Here's a helpful Forum summary of Dean Karlan's work from shortly after he was appointed as USAID's Chief Economist. 

Below are a few quotes; the interview is worth reading in full.

What was it like when you took on this new kind of job for USAID?

I was greeted by many talented people who were enthusiastic about the kinds of changes that I was hoping to help lead. And there's no way we would have accomplished what we did without their collaboration and support.

For a long while, the field of foreign aid and development didn't have the evidence it needed to understand how to inform programs and make them more cost effective. But the world has changed a lot in the past 20 years and we've seen a huge increase in the quantity of careful program evaluations.

Now we have a great deal more evidence to know what works and what doesn't to fight poverty. And while USAID was using that evidence when I arrived, there's a lot of areas where it could improve its program design by doing a better job at synthesizing what's out there. That was my job.
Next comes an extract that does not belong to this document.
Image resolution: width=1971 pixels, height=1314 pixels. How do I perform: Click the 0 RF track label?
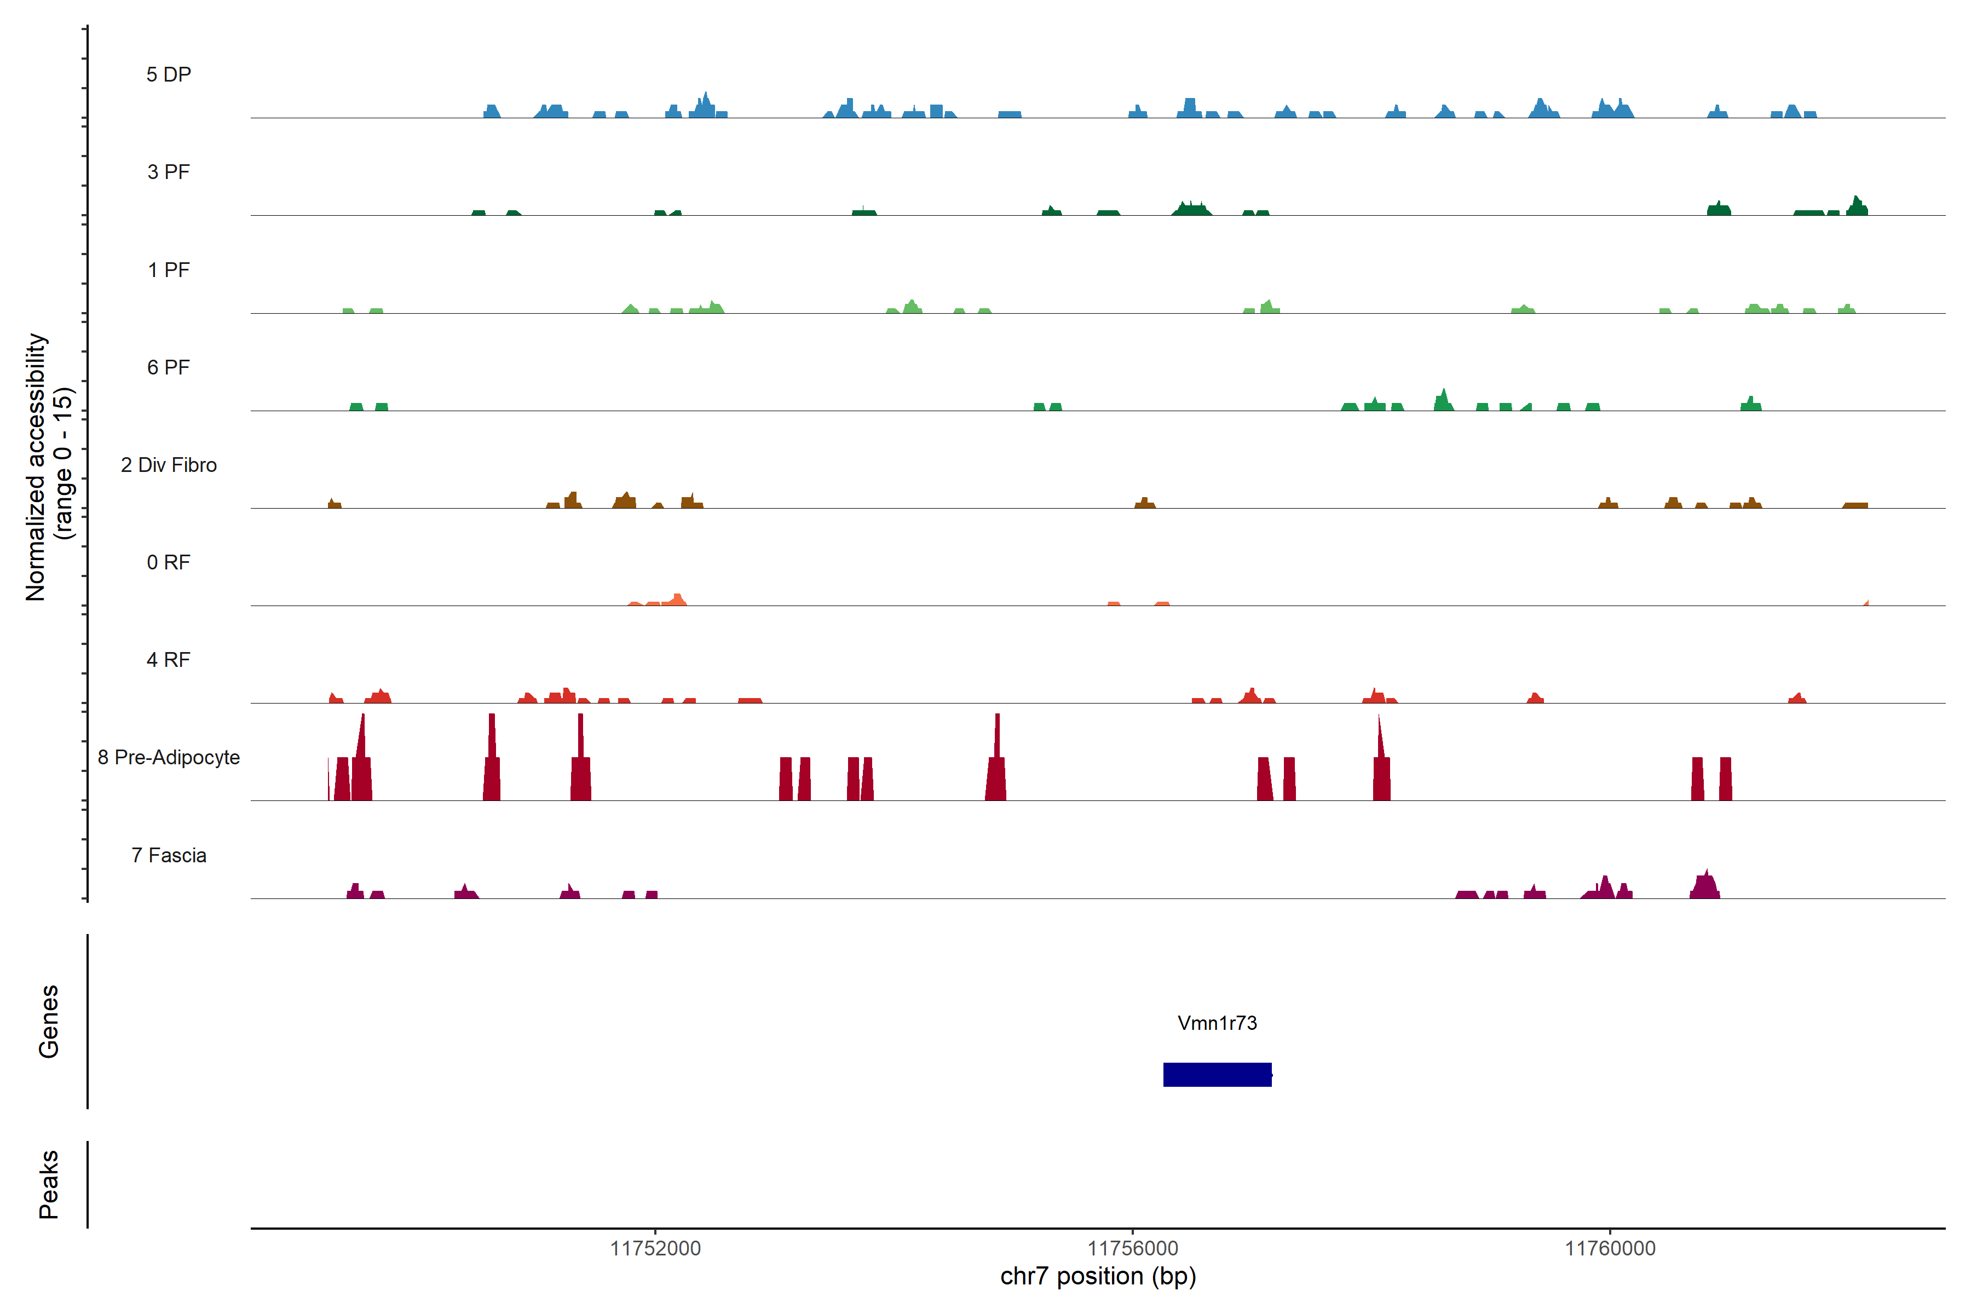pos(168,562)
And when we took that approach, we had already begun moving the needle in how programs were designed to follow more tightly the evidence and produce more evidence on cost effectiveness.

For instance, we were working on a set of resilience awards for rural areas in sub-Saharan Africa where households are particularly prone to the vulnerabilities of drought or flood. The awards, totaling about half a billion dollars, help these individuals develop their own income-generating activity, which contributes to local economic development. This program has been evaluated repeatedly by me and others with very strong results in terms of household income, food security, and it actually reduces the need for future humanitarian support. Our office had been working with Uganda, Somalia and Madagascar to help build out these programs and take them to new places.

***

If you want to reform foreign aid, this isn't the way to do it. This approach is going to radically increase the cost of all future foreign aid. That's because if you want to work with anybody in the future and you tell them, "No, no, no, this time we're here. We're not going to fold on you," how are you going to convince them of that? When you can't trust someone, it makes you reluctant to make agreements with them. And that means doing less good with more money to have the same positive impact as we were having before.

There's a lot of good that USAID has done across the board in terms of health, education, helping farmers, and helping people in crisis.

Now, there are people who are going to be radically worse off and sick and not educated in the same way because of what's happened. Literally taking people who are in hospitals and stopping treatments because the money is not there.

And not just that — people are going to die. A lot of people.

So we now have a million million tragedies that could have been avoided.